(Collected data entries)
--------------------

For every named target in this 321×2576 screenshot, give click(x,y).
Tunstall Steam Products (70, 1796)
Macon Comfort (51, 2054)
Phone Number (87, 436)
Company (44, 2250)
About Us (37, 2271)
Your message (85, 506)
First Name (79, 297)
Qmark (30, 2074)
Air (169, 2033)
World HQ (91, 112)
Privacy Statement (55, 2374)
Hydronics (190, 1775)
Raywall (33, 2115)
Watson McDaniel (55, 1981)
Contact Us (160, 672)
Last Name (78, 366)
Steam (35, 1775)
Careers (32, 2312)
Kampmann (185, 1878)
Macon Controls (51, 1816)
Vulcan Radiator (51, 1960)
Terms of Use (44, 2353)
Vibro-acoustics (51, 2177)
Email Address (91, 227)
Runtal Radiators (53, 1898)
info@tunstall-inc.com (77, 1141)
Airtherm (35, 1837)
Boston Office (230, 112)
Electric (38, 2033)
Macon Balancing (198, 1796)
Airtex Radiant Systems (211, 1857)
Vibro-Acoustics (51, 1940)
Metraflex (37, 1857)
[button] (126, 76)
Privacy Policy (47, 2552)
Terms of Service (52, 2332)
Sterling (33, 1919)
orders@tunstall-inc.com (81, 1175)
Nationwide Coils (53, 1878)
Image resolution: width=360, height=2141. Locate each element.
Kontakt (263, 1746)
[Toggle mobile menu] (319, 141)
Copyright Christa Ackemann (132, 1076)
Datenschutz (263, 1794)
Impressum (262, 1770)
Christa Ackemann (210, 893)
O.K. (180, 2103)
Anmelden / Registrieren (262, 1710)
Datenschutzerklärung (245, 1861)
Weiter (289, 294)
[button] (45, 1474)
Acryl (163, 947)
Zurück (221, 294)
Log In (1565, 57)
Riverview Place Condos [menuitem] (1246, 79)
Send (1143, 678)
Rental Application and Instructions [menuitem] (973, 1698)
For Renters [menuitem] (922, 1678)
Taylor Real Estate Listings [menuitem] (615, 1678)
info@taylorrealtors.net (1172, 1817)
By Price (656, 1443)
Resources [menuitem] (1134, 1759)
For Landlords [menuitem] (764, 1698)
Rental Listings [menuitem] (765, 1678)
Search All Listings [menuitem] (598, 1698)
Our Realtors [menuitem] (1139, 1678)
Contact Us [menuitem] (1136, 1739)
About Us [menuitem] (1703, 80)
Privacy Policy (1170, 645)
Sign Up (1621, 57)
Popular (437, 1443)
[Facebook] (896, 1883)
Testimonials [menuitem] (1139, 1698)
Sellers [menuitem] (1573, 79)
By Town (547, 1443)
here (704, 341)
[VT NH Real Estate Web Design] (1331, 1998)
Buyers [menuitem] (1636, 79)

--------------------

What this task involves:
Copy out the records above exactly and completely.

Answer to this problem:
For every named target in this 321×2576 screenshot, give click(x,y).
Tunstall Steam Products (70, 1796)
Macon Comfort (51, 2054)
Phone Number (87, 436)
Company (44, 2250)
About Us (37, 2271)
Your message (85, 506)
First Name (79, 297)
Qmark (30, 2074)
Air (169, 2033)
World HQ (91, 112)
Privacy Statement (55, 2374)
Hydronics (190, 1775)
Raywall (33, 2115)
Watson McDaniel (55, 1981)
Contact Us (160, 672)
Last Name (78, 366)
Steam (35, 1775)
Careers (32, 2312)
Kampmann (185, 1878)
Macon Controls (51, 1816)
Vulcan Radiator (51, 1960)
Terms of Use (44, 2353)
Vibro-acoustics (51, 2177)
Email Address (91, 227)
Runtal Radiators (53, 1898)
info@tunstall-inc.com (77, 1141)
Airtherm (35, 1837)
Boston Office (230, 112)
Electric (38, 2033)
Macon Balancing (198, 1796)
Airtex Radiant Systems (211, 1857)
Vibro-Acoustics (51, 1940)
Metraflex (37, 1857)
[button] (126, 76)
Privacy Policy (47, 2552)
Terms of Service (52, 2332)
Sterling (33, 1919)
orders@tunstall-inc.com (81, 1175)
Nationwide Coils (53, 1878)
Image resolution: width=360, height=2141. Locate each element.
Kontakt (263, 1746)
[Toggle mobile menu] (319, 141)
Copyright Christa Ackemann (132, 1076)
Datenschutz (263, 1794)
Impressum (262, 1770)
Christa Ackemann (210, 893)
O.K. (180, 2103)
Anmelden / Registrieren (262, 1710)
Datenschutzerklärung (245, 1861)
Weiter (289, 294)
[button] (45, 1474)
Acryl (163, 947)
Zurück (221, 294)
Log In (1565, 57)
Riverview Place Condos [menuitem] (1246, 79)
Send (1143, 678)
Rental Application and Instructions [menuitem] (973, 1698)
For Renters [menuitem] (922, 1678)
Taylor Real Estate Listings [menuitem] (615, 1678)
info@taylorrealtors.net (1172, 1817)
By Price (656, 1443)
Resources [menuitem] (1134, 1759)
For Landlords [menuitem] (764, 1698)
Rental Listings [menuitem] (765, 1678)
Search All Listings [menuitem] (598, 1698)
Our Realtors [menuitem] (1139, 1678)
Contact Us [menuitem] (1136, 1739)
About Us [menuitem] (1703, 80)
Privacy Policy (1170, 645)
Sign Up (1621, 57)
Popular (437, 1443)
[Facebook] (896, 1883)
Testimonials [menuitem] (1139, 1698)
Sellers [menuitem] (1573, 79)
By Town (547, 1443)
here (704, 341)
[VT NH Real Estate Web Design] (1331, 1998)
Buyers [menuitem] (1636, 79)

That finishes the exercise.